I just managed to raise the walls and get a roof on a 16 x 24 garage this weekend. Attempted to install the door, an 8 x 7 Laforge Advance. Got panels together and tracks in place, after much pain and suffering I might add, instructions were terrible. I know installing the spring is dangerous yet I am confident that I can handle the task. The part that has me stumped is that after installing the wire to the rollers and i tension the spring, the cables just hop of the spool when I go to lift the door, what am I doing wrong? I have the red spool on the left and the black spool on the right. The set screws are facing the center of the door. Any help would be appreciated.
 
SKIN052 said:
Got so much help about the stove, lets try this little problem.

I just managed to raise the walls and get a roof on a 16 x 24 garage this weekend. Attempted to install the door, an 8 x 7 Laforge Advance. Got panels together and tracks in place, after much pain and suffering I might add, instructions were terrible. I know installing the spring is dangerous yet I am confident that I can handle the task. The part that has me stumped is that after installing the wire to the rollers and i tension the spring, the cables just hop of the spool when I go to lift the door, what am I doing wrong? I have the red spool on the left and the black spool on the right. The set screws are facing the center of the door. Any help would be appreciated.

I've installed a couple of doors & replaced springs on others as well, but you've lost me...

I think you're gonna need to post some pix or a diagram of what you're up against.
 
I thighten the spring but when I go to lift the door the cable just jumps off the roller, suspect I do not have enough tension on the spring. How do I measure how many turn of the spring?
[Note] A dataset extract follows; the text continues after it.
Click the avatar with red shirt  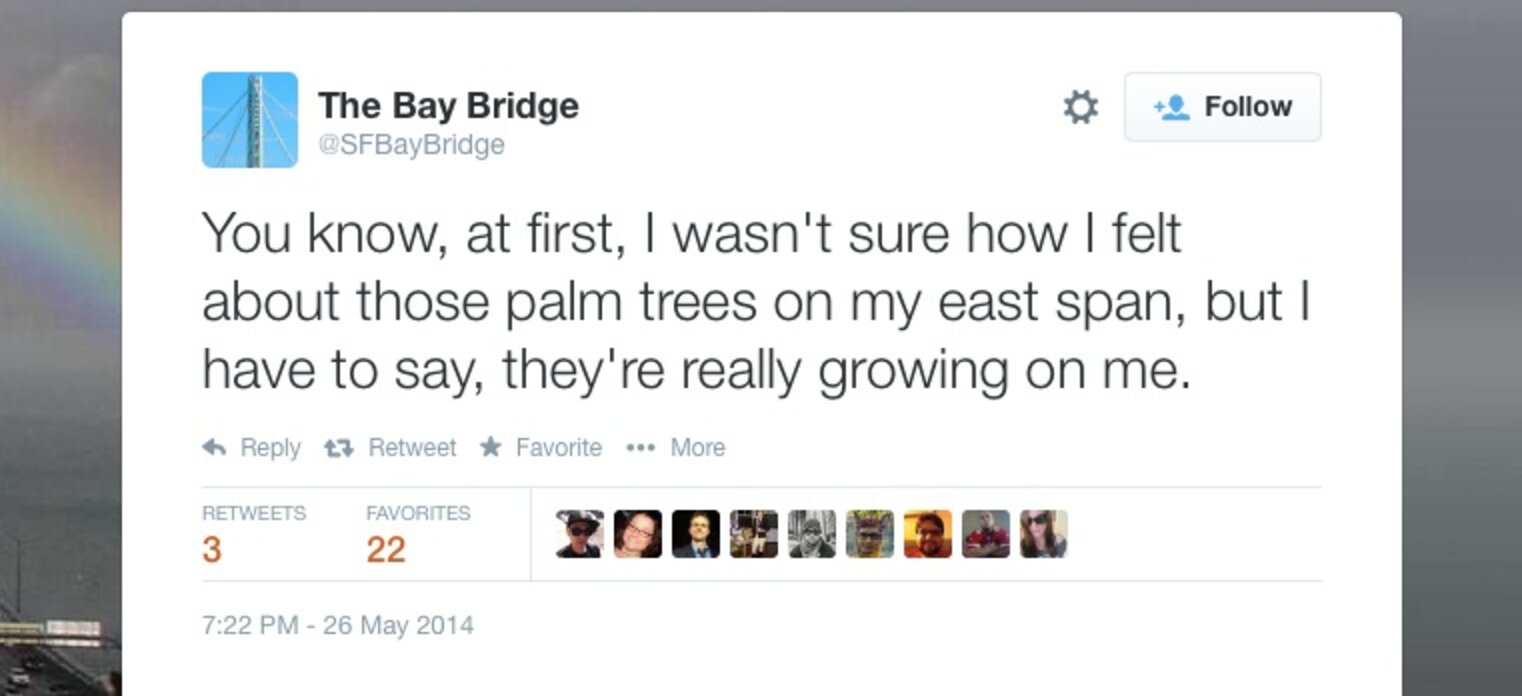pyautogui.click(x=986, y=534)
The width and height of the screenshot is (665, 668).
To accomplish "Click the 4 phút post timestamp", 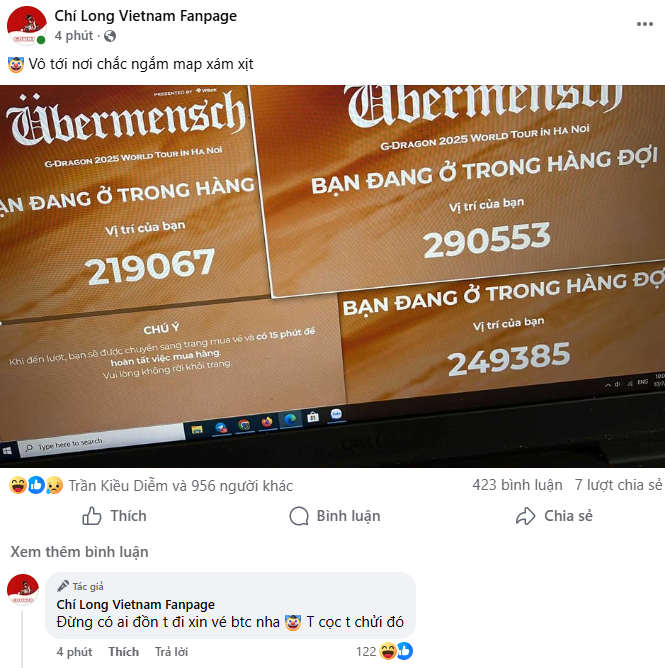I will [x=74, y=36].
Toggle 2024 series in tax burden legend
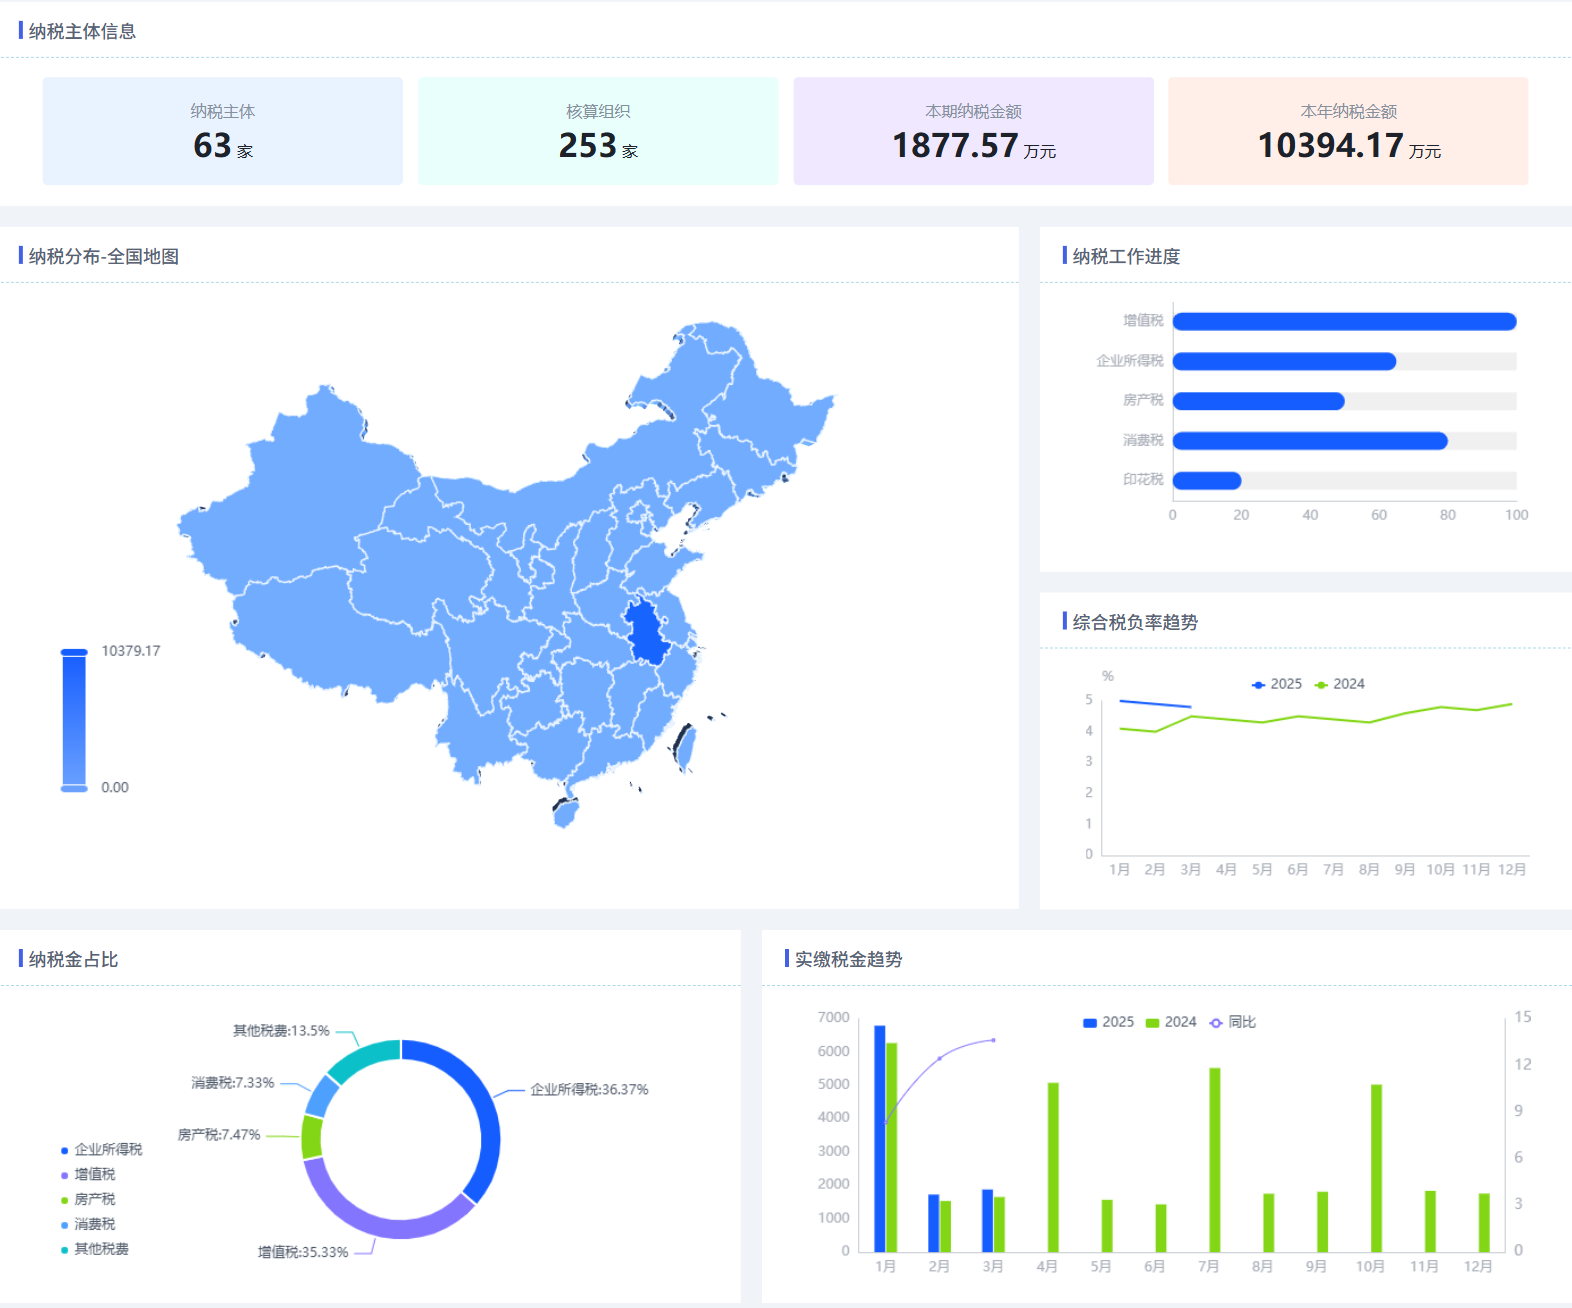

I made a mark on the roller and counted it every time that hole went past. Maybe I should have marked the spring.
 
I guess you are talking about the new kind of springs and not the old exposed springs?!?

You are correct - not enough tension on them. I think you need to know how many wraps of cable will go on the pulley and then you need to be sure that you crank the spring that much. You can always just adjust it as you go. Put another turn on it and give it another try. By the time you are finished, you will be a pro.
 
When I built my new garage at my previous house in '99, I bought one of the new type springs at Menards, where I bought the garage kit. It had a stripe painted straight across the front, and the instructions told me how many 'hash marks' the line would turn in to when I screwed the adjustment with a reversible drill. The wider the door, the more hash marks there would be. If I ever buy another door spring like that style, I want to get the same brand. That made it a piece of cake to adjust. If you ever have to work on the door, use the reversible drill to unwind the spring until it's a solid straight line again. Much safer than the rod method of adjustment.
 
There should be enough tension to almost carry the weight of the door. You should be able to lift the door with one hand. If there is slack in the cable when the door is lifted, there obviously is not enough tension.
 
Well the door is good to go, spring was installed on the wrong side of the center support. Nice door, horrible instructions. I e-mail the company and said the same to them.

Now on to SHINGLES!!!! Any help?
 
SKIN052 said:
Now on to SHINGLES!!!! Any help?
Just start at the bottom and work your way up.
 
LLigetfa said:
SKIN052 said:
Now on to SHINGLES!!!! Any help?
Just start at the bottom and work your way up.

And a starter course at the bottom to fill in under the tabs.
 
I have seen some people lay a starter course the whole perimeter of the roof line, any need for this?
 
had mine done 2 years ago and the fella was quite adamant about venting.

DSC06833.jpg


and pretty hard to believe the heat that comes out of these 'whirlybirds'

DSC04136.jpg
 
I will be doing the work myself, old fashioned hammer and nail method. I will vent the Gable ends and install soffit on the rake.
 
use the proper length nails, and use the proper amount per shingle, in the correct places, or the wind will rip em off that much faster! and depending on wheter you have ice daming problems in your area, some people use a taller flashing and heaveir bond paper around the perimeter. sucks to do a roof job just to have melting ice rot your plywood out!
 
For future reference to anyone the color red means right hand spring and black is always left from outside looking in
 
spadafore said:
For future reference to anyone the color red means right hand spring and black is always left from outside looking in
You Sir are correct. The Pully Drums are painted Red and Black, as per the manuel, Black goes on the Right and Red goes on the left as seen from inside the Garage. My issue is the fact that the spring itself had to face the Black pully not the Red. I was seeing red for a while.
 
LLigetfa said:
SKIN052 said:
Now on to SHINGLES!!!! Any help?
Just start at the bottom and work your way up.

Funny stuff. Gotta' be SOMEONE, SOMEWHERE, who started on top and worked down.
The guys who did the house for me a couple years ago, tore off the old shingles only to find some funky green sheets of tiny pebble impregnated asphalt that was laid from eave to peak in one strip, with the next sheet to the right with a slight overlap. I've never seen that before.
 
It's called rolled roofing, cheap way to roof a place like a hunting camp or wood shed. Won't last nearly as long as shingles though. I am just waiting for the rain to hold up to get at my place.
 
SKIN052 said:
I have seen some people lay a starter course the whole perimeter of the roof line, any need for this?

Depends on your location. Defiantly need it at the eaves. Only on the rake in hurricane or high wind areas.
 
I'm a roofer and the best advice I can give is to read the instructions on the package of shingles, and follow them. I also ALL-WAYS use #30 felt paper or synthetic and fasten it with cap nails often so the wind wont blow
it off if a storm pops up before you get done! The #15 is just to easy to tear out from under you while walking on it or in wind.